Complete the following:
• A. Answer these questions using the pork butt thread, one answer per line:
(i) What did the two butts weigh?
(ii) At what time were the butts put on to cook?
(iii) About how many hours per pound does the thread give as a typical cooking time?
• B. Continue the pork butt thread from its last line.

Excerpt to read:

(begin)

# Last Butt cook for 2006



## LarryWolfe (Dec 30, 2006)

I had planned on injecting these (7.2lbs and 7.5lbs), but I ran short of time and they were still pretty firm (not quite frozen) from the freezer.  Rubbed em' down with a good dose of WR Original, cooking over Kingsford and Hickory.  I'm gonna have to rush these just a bit, cause they're for sammiches during the Skins finale.  I'm also gonna throw on a rack of beef ribs and a fatty later this afternoon.  I'll probably cook those on the Performer instead of firing up the other WSM.


----------



## Nick Prochilo (Dec 30, 2006)

Larry, eat it all in good health! I haven't decided what my last meal will be yet, I'm leaning towards sausage & peppers!


----------



## Pigs On The Wing BBQ (Dec 30, 2006)

Nick Prochilo said:
			
		

> Larry, eat it all in good health! I haven't decided what my last meal will be yet, I'm leaning towards sausage & peppers!


And onions!


----------



## The Missing Link (Dec 30, 2006)

Nick you have in the bag! 8)


----------



## LarryWolfe (Dec 30, 2006)

The Missing Link said:
			
		

> Nick you have in the bag! 8)



Thanks alot Chris!!!  I thought we were buds!!??!!


----------



## Puff1 (Dec 30, 2006)

Lookin' good buddy


----------



## LarryWolfe (Dec 30, 2006)

Yeah!  These butts are humming right along.  Got them on at 6am, they're at 169* now at 11:30.  Should be done in plenty of time before the 8pm kick off!


----------



## JonM1 (Dec 30, 2006)

Thank you for answering my question without me  even having to ask . I too have two 7.5 lbs but to cook this weekend and I was wondering what time to put them on to have them done not too late at night. 

Thanks 
Jon


----------



## JonM1 (Dec 30, 2006)

errr i meant to type 2 7.5 lb Butts


----------



## LarryWolfe (Dec 30, 2006)

JonM said:
			
		

> Thank you for answering my question without me  even having to ask . I too have two 7.5 lbs but to cook this weekend and I was wondering what time to put them on to have them done not too late at night.
> 
> Thanks
> Jon



Jon, I'm cooking these a little higher than normal so they will be done in time.  Typically figure approximately 2 hours per lb.  Good luck and enjoy your pork!


----------



## ScottyDaQ (Dec 30, 2006)

(end)

Provided data:
(begin)

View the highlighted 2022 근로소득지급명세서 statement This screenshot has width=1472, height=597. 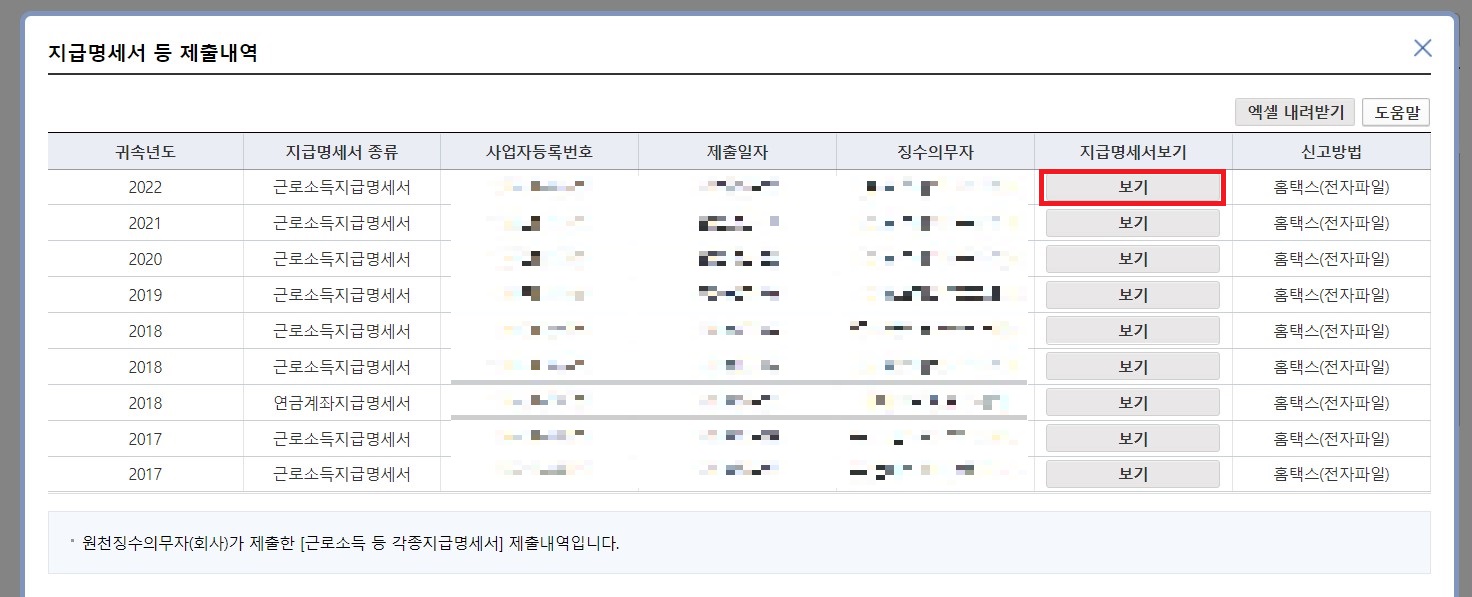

(end)

Answers per task:
• A.
(i) 7.2 lbs and 7.5 lbs
(ii) 6am
(iii) Approximately 2 hours per lb

• B.
No update pics?  :roll:


----------



## JonM1 (Dec 30, 2006)

Just so I got it straight if I get these things on at 6:00 your sayin they'll be ready to bring inside at 9:00pm? hmmm i'm thinkin I'm gonna have to get up a bit ealier

Thanks

Jon


----------



## SteerCrazy (Dec 30, 2006)

JonM said:
			
		

> Just so I got it straight if I get these things on at 6:00 your sayin they'll be ready to bring inside at 9:00pm? hmmm i'm thinkin I'm gonna have to get up a bit ealier
> 
> Thanks
> 
> Jon



Like Larry said, depending on the weight of the shoulder, I can have some shoulders go for 18 hours smoking at 200*-225*


----------



## The Missing Link (Dec 30, 2006)

We are buds but it's all in fun. The butts do look good I’m thinking about going to the store and get me some so I can feed the new toy that my wife got me.


----------



## LarryWolfe (Dec 30, 2006)

JonM said:
			
		

> Just so I got it straight if I get these things on at 6:00 your sayin they'll be ready to bring inside at 9:00pm? hmmm i'm thinkin I'm gonna have to get up a bit ealier
> 
> Thanks
> 
> Jon



Jon in a perfect world, yes...........a 7.5lb butt will take roughly 15 hours.  Could be longer or it could be less.  Always start earlier and plan for a longer cook than it should take!


----------



## Puff1 (Dec 30, 2006)

Pics?? Come on boy!


----------



## LarryWolfe (Dec 30, 2006)

Puff said:
			
		

> Pics?? Come on boy!



I don't take the lid off till I get a meat temp I like, then I test the meat at that point.  The more you take the lid off, the longer the cook will take and I'm in a hurry!!!!!


----------



## Puff1 (Dec 30, 2006)

Larry Wolfe said:
			
		

> Puff said:
> 
> 
> 
> ...


The way they were cruisin' I thought they would have been done by now :? 
Sorry, really I am


----------



## LarryWolfe (Dec 31, 2006)

Here's the pic's from the butts last night!!  Turned out great.  Sprinkled more rub into the pulled pork, then loaded onto a Kaiser roll, along with a good dousing of Reverend Marvins and then a mountain of slaw.  Best pulled pork sandwich I've had in a while!!  My wife also made potato salad, I have to give her props, it was just like my mom used to make it!!!


----------



## Pigs On The Wing BBQ (Dec 31, 2006)

Wow Larry, Great looking chow. How about the recipe for the tater salad? Looks killer!


----------



## ScottyDaQ (Dec 31, 2006)

Looks awesome! .... Kaiser rolls hold so much more stuff.


----------



## JonM1 (Dec 31, 2006)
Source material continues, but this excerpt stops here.